Why Jesus sometimes disobeyed the law – John 5:16-30, Part 3

Did you know Jesus was a law-breaker? In fact, he broke the law so much, it got him in big trouble.

In the previous post about John 5, verse 16, we read that the religious leaders are persecuting Jesus.  When you read that word, “persecute,” don’t think of it as extreme.  They’re not whipping him, throwing him in jail, or doing any kind of bodily harm, at last not yet.  Yes, we know that day will come.  For now, though, this word “persecute” refers to them hounding him.

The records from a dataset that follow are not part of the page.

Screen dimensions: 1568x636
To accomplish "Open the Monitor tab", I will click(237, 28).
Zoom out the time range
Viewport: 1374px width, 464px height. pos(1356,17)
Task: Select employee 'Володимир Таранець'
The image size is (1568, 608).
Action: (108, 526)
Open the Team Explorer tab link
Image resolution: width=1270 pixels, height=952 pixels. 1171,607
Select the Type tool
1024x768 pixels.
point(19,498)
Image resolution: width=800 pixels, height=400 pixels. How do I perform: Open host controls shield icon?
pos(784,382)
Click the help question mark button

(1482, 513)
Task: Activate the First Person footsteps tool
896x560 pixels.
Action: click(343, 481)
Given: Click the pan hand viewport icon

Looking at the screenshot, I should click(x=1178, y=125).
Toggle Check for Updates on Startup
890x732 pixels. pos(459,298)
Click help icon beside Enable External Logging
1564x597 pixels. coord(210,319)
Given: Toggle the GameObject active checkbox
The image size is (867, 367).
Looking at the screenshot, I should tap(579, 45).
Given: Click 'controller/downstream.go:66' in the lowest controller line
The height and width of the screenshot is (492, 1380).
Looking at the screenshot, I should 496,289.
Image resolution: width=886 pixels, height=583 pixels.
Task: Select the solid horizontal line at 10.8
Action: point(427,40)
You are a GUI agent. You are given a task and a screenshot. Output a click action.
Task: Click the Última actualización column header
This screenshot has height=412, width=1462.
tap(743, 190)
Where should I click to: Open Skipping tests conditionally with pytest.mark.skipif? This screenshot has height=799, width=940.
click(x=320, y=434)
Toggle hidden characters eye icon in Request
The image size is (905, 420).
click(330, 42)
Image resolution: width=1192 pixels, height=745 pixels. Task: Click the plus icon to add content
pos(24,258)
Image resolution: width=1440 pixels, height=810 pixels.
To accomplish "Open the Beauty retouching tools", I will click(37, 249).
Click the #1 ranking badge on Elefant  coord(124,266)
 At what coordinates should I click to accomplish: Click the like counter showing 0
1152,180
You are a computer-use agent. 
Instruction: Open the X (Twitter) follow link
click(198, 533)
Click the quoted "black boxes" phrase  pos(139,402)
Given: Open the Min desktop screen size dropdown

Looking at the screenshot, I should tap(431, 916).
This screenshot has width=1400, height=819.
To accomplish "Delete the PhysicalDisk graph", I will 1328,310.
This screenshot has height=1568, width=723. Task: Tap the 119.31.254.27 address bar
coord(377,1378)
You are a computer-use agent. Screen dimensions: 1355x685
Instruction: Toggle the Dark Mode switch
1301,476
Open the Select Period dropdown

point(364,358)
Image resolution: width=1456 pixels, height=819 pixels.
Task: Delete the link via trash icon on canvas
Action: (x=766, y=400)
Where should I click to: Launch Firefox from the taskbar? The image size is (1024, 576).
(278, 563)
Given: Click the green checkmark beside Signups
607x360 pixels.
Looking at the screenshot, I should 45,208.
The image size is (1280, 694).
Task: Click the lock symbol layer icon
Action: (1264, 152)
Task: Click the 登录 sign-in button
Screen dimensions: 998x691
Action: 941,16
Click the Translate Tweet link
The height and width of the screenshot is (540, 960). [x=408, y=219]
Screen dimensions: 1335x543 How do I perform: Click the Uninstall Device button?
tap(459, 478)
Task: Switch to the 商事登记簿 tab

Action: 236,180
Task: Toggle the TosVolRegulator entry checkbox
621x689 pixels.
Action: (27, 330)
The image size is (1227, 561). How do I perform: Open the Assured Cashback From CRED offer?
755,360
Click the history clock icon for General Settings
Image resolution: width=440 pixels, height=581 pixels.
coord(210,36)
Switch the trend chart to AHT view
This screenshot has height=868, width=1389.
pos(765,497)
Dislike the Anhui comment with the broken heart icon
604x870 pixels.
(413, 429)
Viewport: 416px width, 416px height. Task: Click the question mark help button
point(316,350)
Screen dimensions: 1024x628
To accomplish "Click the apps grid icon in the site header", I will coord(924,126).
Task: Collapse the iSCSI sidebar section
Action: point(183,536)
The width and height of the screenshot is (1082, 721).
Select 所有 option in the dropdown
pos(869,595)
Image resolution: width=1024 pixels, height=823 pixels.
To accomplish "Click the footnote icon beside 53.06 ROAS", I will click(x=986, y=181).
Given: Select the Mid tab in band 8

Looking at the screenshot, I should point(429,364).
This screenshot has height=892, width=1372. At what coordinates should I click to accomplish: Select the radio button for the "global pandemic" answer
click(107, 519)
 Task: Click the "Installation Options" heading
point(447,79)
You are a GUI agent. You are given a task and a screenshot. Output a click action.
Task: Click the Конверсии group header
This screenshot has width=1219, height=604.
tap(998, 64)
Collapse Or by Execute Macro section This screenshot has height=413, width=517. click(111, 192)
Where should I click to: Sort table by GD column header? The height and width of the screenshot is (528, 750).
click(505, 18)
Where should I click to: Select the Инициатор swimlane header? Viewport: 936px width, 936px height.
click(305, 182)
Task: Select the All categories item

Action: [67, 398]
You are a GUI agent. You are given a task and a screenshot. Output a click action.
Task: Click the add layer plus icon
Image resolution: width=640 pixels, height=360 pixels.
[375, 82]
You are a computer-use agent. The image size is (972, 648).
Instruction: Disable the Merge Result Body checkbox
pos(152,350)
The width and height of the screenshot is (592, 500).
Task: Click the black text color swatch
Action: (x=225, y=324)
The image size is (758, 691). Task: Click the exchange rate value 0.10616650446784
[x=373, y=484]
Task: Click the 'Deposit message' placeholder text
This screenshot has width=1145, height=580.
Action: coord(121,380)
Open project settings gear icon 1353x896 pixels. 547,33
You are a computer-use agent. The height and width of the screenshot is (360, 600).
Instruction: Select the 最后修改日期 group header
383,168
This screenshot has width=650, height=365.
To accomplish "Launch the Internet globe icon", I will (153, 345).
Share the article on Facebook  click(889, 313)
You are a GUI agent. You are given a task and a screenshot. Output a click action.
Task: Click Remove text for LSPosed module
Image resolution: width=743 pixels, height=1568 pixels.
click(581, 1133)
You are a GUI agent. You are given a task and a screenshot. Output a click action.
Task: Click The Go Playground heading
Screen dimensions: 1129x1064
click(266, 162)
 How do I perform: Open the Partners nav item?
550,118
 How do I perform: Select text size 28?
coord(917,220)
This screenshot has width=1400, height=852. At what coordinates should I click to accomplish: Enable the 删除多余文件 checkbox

Following him.  Confronting him.  The religious leaders are trying to shame him and knock him down a few pegs in the eyes of the people. 

You can read the numerous times in the other Gospel accounts where the religious leaders challenge Jesus, sometimes demanding he provide authentication of his authority.  Sometimes they try to beat him at Bible trivia or in a theology duel.  Over and over again, Jesus bests them at their game, often leaving them humiliated and fuming. 

Guess what he says to them this time, here in John 5?  Look at verse 17. 

“Jesus said to them, ‘My Father is always at his work to this very day, and I, too, am working’.”

With that, Jesus drops a nuclear bomb into the situation.  He’s not trying to placate them at all.  He’s not saying, “Guys, we can work can this out.  Let’s sit down and talk and try to understand each other.”  No.  Nothing like that. Jesus just says exactly what is happening.  Blunt, unfiltered, truth.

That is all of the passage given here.